_Requirement A_
Write out the passage of the report on the Gaza aid site shooting starting with "Medics said the" and going on through "the military added.".
_Requirement B_
Continue the news report on the Gaza aid site shooting from where it stops.
--- Excerpt provided ---
Israeli gunfire kills 17 people near Gaza aid site, health officials say
CAIRO, June 10 (Reuters) - Israeli gunfire killed at least 17 Palestinians and wounded dozens as thousands of displaced people approached an aid distribution site run by a US-backed humanitarian group in central Gaza on Tuesday, local health authorities said.
Medics said the casualties were rushed to two hospitals, the Al-Awda Hospital in Nuseirat camp in central Gaza, and the Al-Quds in Gaza City, in the north.
The Israeli military said its forces had fired warning shots at "suspects who were advancing in the area of Wadi Gaza and posed a threat to the troops".
It added that it was aware of reports that several were injured, but said numbers released by local health authorities did not align with the information it had collected.
"The warning shots were fired hundreds of meters from the aid distribution site, prior to its opening hours and toward the suspects who posed a threat to the troops," the military added.
It has previously accused Hamas militants of deliberately disrupting aid distribution.
"This incident happened several hours before we began operations outside of our distribution site," the US-backed Gaza Humanitarian Foundation said in a statement, referring further questions to the Israeli military.
The GHF earlier said that aid was handed out on Tuesday from three sites in southern and central Gaza without incident.
Last week, the army warned Palestinians not to approach routes leading to sites of the GHF between 6.00pm and 6.00am local time, describing these roads as closed military zones.
The GHF began distributing food packages in Gaza at the end of May, overseeing a new model of aid distribution which the United Nations says is neither impartial nor neutral.
"Day after day, casualties & scores of injured are reported at distribution points manned by Israel & private security companies," Philippe Lazzarini, the chief of the UN Palestinian refugee agency (UNRWA), wrote on X.
"This humiliating system continues to force thousands of hungry & desperate people to walk for tens of miles, excluding the most vulnerable & those living too far," he said.
ROCKET INTERCEPTION
While the GHF has said there have been no incidents at its distribution sites, Palestinians seeking aid have described disorder, and access routes to the sites have been beset by chaos and deadly violence.
"I went there at 2.00am hoping to get some food, on my way there, I saw people returning empty-handed, they said aid packages had run out in five minutes. This is insane and isn't enough," said Mohammad Abu Amr, 40, a father of two.
--- Dataset entries ---
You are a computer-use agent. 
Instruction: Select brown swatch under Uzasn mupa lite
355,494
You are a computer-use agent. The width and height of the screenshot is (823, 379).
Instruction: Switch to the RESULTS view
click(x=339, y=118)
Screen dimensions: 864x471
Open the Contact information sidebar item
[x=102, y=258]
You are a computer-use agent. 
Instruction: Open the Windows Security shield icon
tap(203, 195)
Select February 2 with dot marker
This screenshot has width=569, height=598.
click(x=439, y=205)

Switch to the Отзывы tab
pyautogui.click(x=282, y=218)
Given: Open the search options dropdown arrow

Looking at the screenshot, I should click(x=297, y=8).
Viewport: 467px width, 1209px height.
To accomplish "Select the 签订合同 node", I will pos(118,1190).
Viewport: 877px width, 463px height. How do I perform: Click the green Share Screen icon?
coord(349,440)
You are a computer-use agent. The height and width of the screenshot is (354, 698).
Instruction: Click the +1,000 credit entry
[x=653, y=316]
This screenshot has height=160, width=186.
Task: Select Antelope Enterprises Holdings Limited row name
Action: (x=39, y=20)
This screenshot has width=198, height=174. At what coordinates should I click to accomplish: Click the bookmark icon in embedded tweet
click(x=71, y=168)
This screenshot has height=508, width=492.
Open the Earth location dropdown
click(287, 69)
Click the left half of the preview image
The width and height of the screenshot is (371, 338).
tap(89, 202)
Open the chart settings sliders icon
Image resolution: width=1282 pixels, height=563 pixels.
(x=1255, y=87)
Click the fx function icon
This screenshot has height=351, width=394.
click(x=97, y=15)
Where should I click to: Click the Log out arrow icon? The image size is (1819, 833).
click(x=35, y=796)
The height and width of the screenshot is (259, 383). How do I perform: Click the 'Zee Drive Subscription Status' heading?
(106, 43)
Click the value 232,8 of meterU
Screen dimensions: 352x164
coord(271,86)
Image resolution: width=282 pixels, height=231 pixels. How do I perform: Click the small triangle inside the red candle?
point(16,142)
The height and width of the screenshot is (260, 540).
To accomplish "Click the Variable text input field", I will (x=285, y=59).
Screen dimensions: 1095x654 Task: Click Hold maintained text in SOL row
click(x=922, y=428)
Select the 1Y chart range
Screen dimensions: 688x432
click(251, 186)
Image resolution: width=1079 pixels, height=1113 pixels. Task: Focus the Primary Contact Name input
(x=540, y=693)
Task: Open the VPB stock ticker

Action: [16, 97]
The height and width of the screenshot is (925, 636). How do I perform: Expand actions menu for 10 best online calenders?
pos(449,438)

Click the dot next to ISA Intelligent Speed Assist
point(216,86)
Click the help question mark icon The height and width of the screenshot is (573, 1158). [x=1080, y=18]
---
_Exercise result A_
Medics said the casualties were rushed to two hospitals, the Al-Awda Hospital in Nuseirat camp in central Gaza, and the Al-Quds in Gaza City, in the north.
The Israeli military said its forces had fired warning shots at "suspects who were advancing in the area of Wadi Gaza and posed a threat to the troops".
It added that it was aware of reports that several were injured, but said numbers released by local health authorities did not align with the information it had collected.
"The warning shots were fired hundreds of meters from the aid distribution site, prior to its opening hours and toward the suspects who posed a threat to the troops," the military added.

_Exercise result B_
"Dozens of thousands arrive from the central areas and from the northern areas too, some of them walked for over 20km, only to come back home with disappointment," he told Reuters via a chat app. He said he heard the firing but did not see what happened.
Lazzarini said food aid should be overseen by the United Nations. "Aid deliveries & distribution must be at scale & safe. In Gaza, this can be done only through the United Nations ... We have the expertise, the knowledge & community trust," he said.
Israel has repeatedly called for UNRWA to be disbanded, accusing it of having ties with Hamas. UNRWA has denied this.
Separately, local health authorities said an Israeli strike on a house in Deir al-Balah in the central Gaza Strip killed eight people, taking Tuesday's death toll to at least 25.
The Israeli military said it had intercepted one rocket fired from northern Gaza towards Israeli territories, which signalled Hamas and other militant groups remained able to fire the weapons despite Israeli devastation of their arsenal.
Israel allowed limited UN-led operations to resume on May 19 after an 11-week blockade in the enclave of 2.3 million people, where experts have warned a famine looms. The UN has described the aid allowed into Gaza as a "drop in the ocean".
Witnesses said at least 40 trucks carrying flour for UN warehouses were looted by desperate displaced Palestinians as well as thieves near Nabulsi roundabout along the coastal road in Gaza City.
The war erupted after Hamas-led militants took 251 hostages and killed 1,200 people, most of them civilians, in an Oct 7, 2023, attack, Israel's single deadliest day.